Most of these households have at least one fully employed member. Thus comes the often-used term of the “working poor” – employment here is no guarantee of financial security. It is a situation that Raju, who lives in the block next to Liyana, understands all too well. His job as a contractor was not enough for him to pay the instalments on his home and he was forced to sell in 2008. He and his family spent the next year moving from rented room to rented room, having to constantly relocate as Raju struggled to pay the rent.
“I was earning SGD1,400 ($1,107) a month, and rental could come up to SGD1,000 ($790),” he recalls, explaining that he often had to rent an extra room to store possessions from his old home. The family of six lived in ten different locations over the course of a year.
The Sunday Times reported in February that 120 families were living in Singapore’s three government-funded homeless shelters. Yet this number does not include those staying with family or friends, sleeping in tents on beaches or in parks, or in the empty ground-floor spaces of housing estates.
In 2009, Liyana and her family lived in a tent in a park for about five months. She was three months pregnant when they started camping, exposed to Singapore’s tropical thunderstorms. “When it was raining heavily we couldn’t stay in the tent because we were afraid that tree branches would fall on it,” Liyana recalls. “We had to go to one of the sheltered areas in the park.
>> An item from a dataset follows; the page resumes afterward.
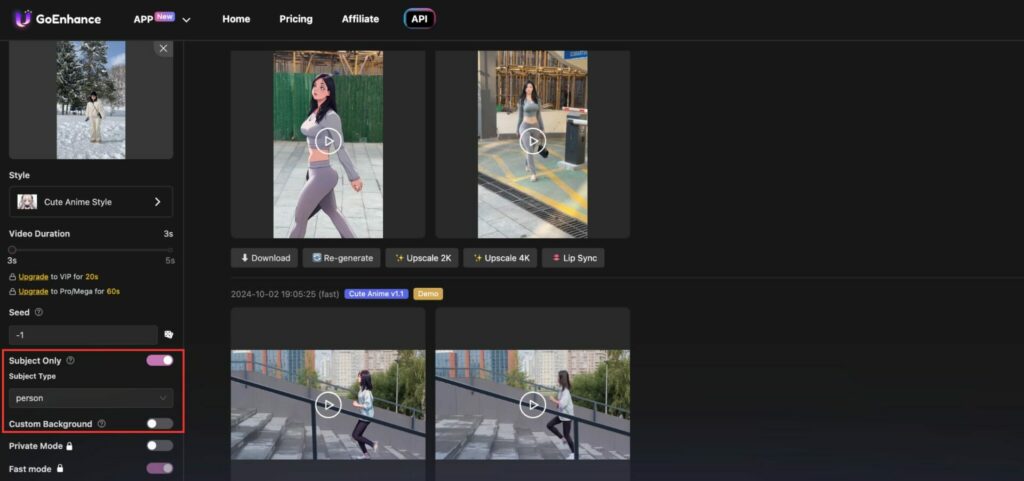This screenshot has height=481, width=1024.
Task: Open the APP dropdown menu
Action: coord(161,19)
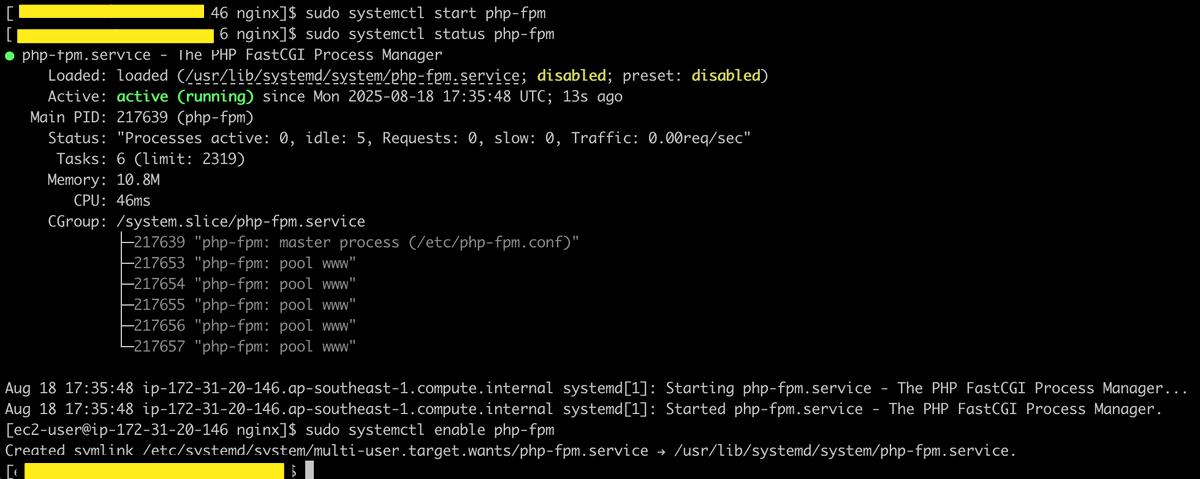Click the yellow 'disabled' loaded state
I would get drenched, but I just had to be strong. I kept telling myself that I couldn’t afford to be sick, or it would add another burden on us.”
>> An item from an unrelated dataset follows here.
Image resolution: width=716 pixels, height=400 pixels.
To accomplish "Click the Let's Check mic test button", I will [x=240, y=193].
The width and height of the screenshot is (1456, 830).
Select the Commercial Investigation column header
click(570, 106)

Apart from the weather, the homeless who camp in public parks also have to be wary of park officers. Camping requires a permit, and each person is only allowed a permit of about one week per month. Get caught and a camper would be made to leave and perhaps be issued with a fine.
“If there was a raid we would have to move,” Liyana says. “Once we heard that officers were coming. Someone had a friend who had a lorry so we packed all our belongings and everyone got on board and we went to another park.”
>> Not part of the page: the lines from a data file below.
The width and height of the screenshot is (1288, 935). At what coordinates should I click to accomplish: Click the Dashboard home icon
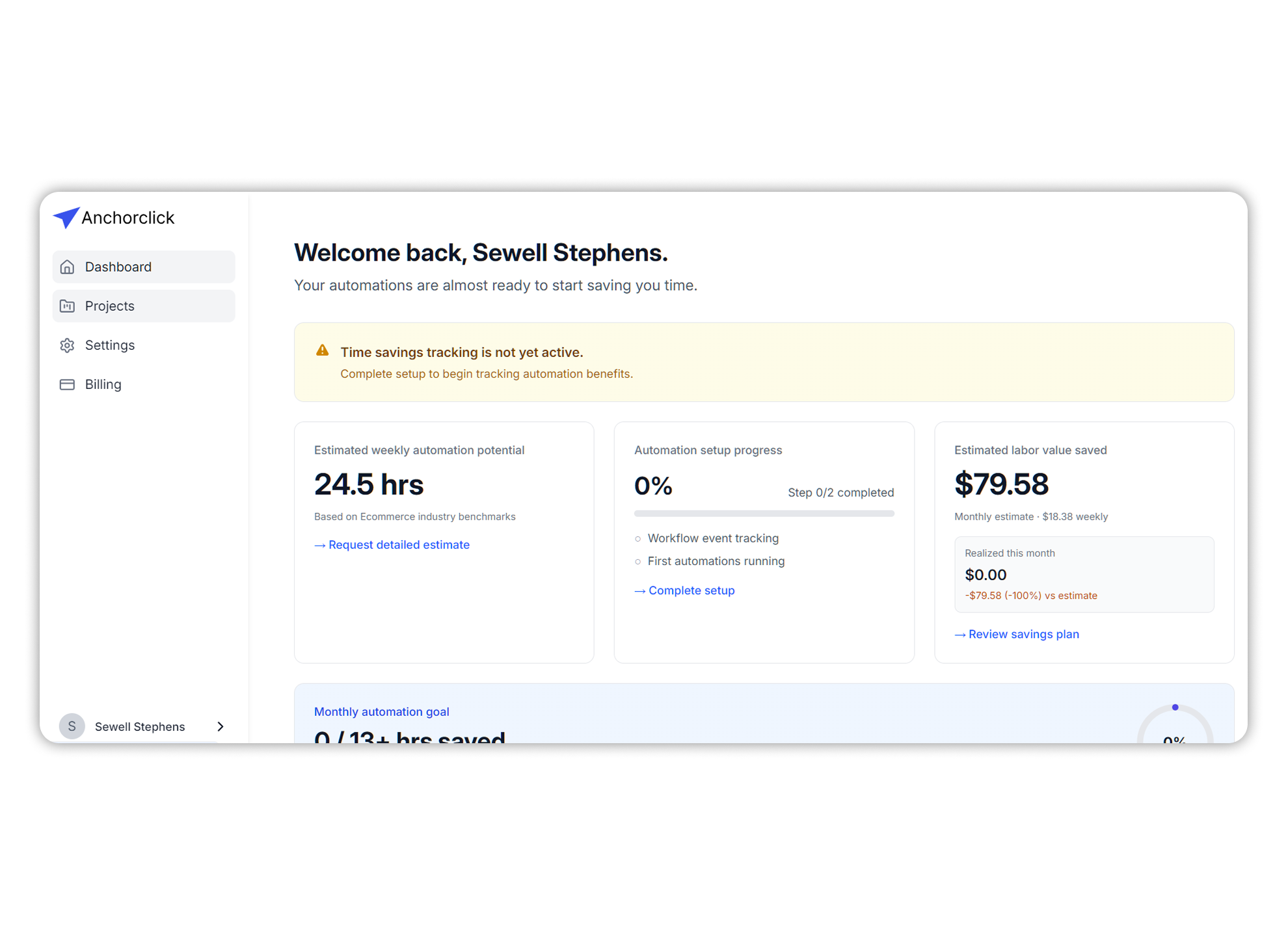coord(68,267)
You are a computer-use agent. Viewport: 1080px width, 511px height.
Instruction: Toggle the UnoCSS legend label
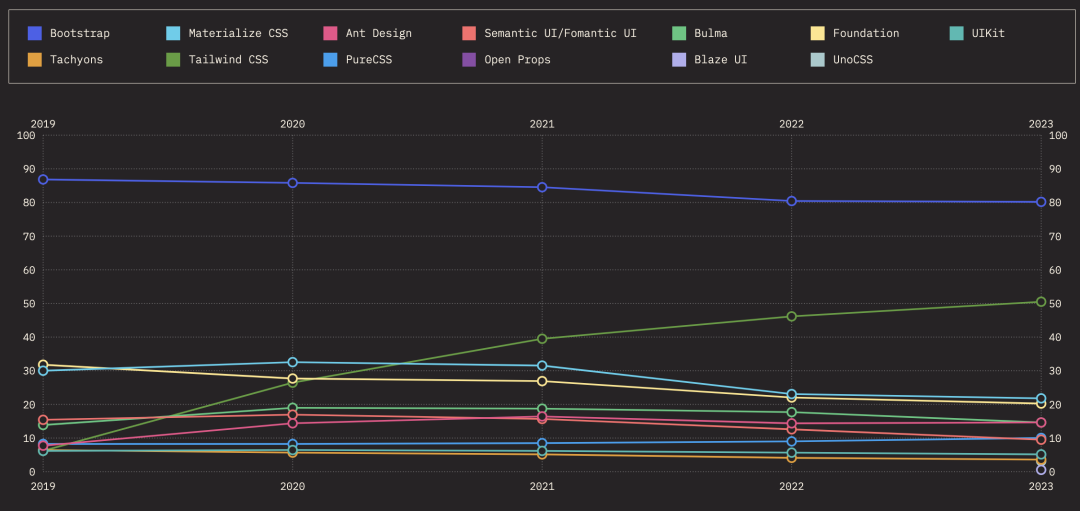[x=852, y=60]
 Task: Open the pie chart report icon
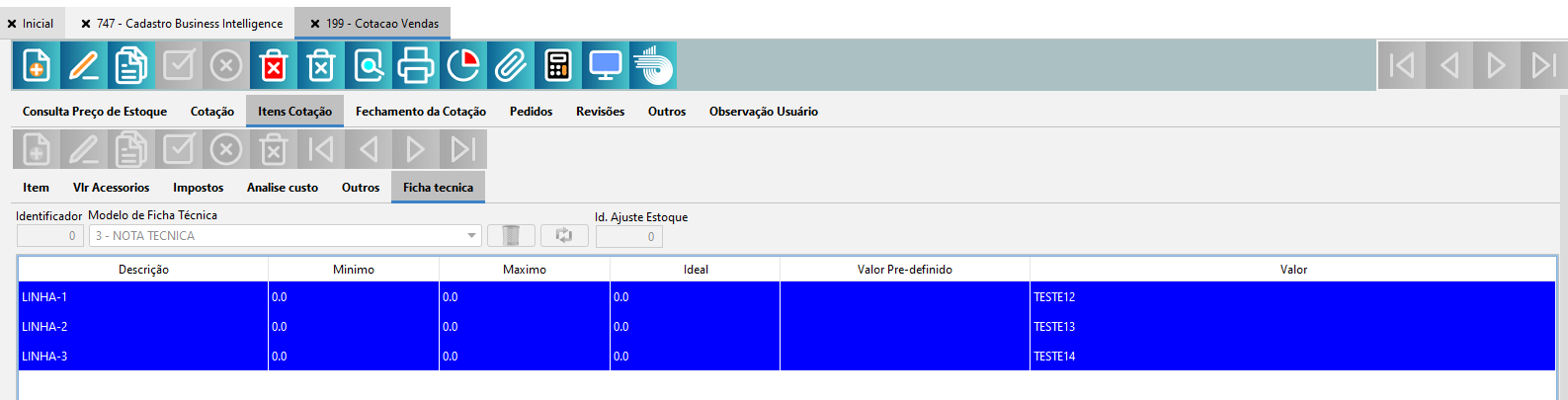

Homeless shelters provide a temporary respite for some and try to provide a low profile, shying away from the press and guarding the identities of inhabitants. Raju remembers the nine months his family spent in a shelter, which was in fact a three-room flat in a housing estate. Multiple families shared the space and each was required to pay about SGD100 ($79) per month for utilities. At one point, 15 people crowded into the small flat.
“When we first got to the shelter, they said we must sleep in the hall,” Raju says, explaining that there were already two families in the bedrooms and that his family only received a room when one of the other groups moved out.
The situation in Singapore may come as a surprise to the outside world. It certainly clashes with the glossy, wealthy exterior the city-state presents. But while its economic success might be the envy of its neighbours, the country also has one of the highest levels of income inequality in the world.
As this income gap continues to widen, the government has realised it is a problem that cannot be ignored and more schemes have been introduced to help low-income earners. Singapore’s 2013 budget saw the Workfare Income Supplement (WIS) scheme, which gives working Singaporeans above a certain age supplementary payouts to boost their income, made available to more people with an increase in the amount of cash payouts. The Workfare Training Support (WTS) scheme also provides heavy subsidies for training courses in an effort to get Singaporean workers to upskill and move into better-paying positions.
In addition to these schemes, the government is adopting the Progressive Wage Model, a system that sets out wage structures according to workers’ skills and productivity. A wage ladder for cleaners will soon be implemented, requiring businesses to pay entry-level cleaners at least SGD1,000 ($787) a month. A similar but voluntary structure has been set out for carpenters in the furniture industry.
However, observers claim much more can be done. Yeoh says the WIS scheme should be further expanded, and there should also be unemployment insurance and pension systems established to deal with the needs of the jobless and elderly.
“They are affordable, relative to our fiscal resources. For example, the marginal cost of trebling WIS payments is only about 0.3% of GDP and can go a long way towards alleviating the suffering and eliminating the problem of the working poor,” he says. “I feel that while we are making more efforts than we used to, and this is commendable, policy as a whole is not doing enough on all these fronts. There is simply no need for poverty to exist at its current level in a prosperous country such as Singapore.”
Meanwhile, Liyana is receiving crucial aid from the state, but admits that dealing with the bureaucracy and red tape can be tough. “Someone less persistent than I am may not get help,” she says, adding that it took her seven or eight attempts at Meet-The-People Sessions before she finally got to see her member of parliament and discuss her family’s homelessness. “It was very difficult,” she says. “You kept getting shoved here and there, from one organisation to another. They don’t share files, so you have to keep telling them your story over and over again. It was physically and emotionally draining.”
Raju agrees, saying he went almost every week to ask for help from his member of parliament. It took a year of these visits before his family was put in a homeless shelter.
It is because of struggles such as these that Liyana is now writing a book. Entitled Once Homeless, she hopes it will help others in similar situations.
“Back then I didn’t see anyone who knew what to do. No one who is homeless in Singapore has written a book and many people have said to me that they didn’t even know there are homeless people here,” she says. “I want to encourage people, to tell them that no matter what, they can move on and not give up.”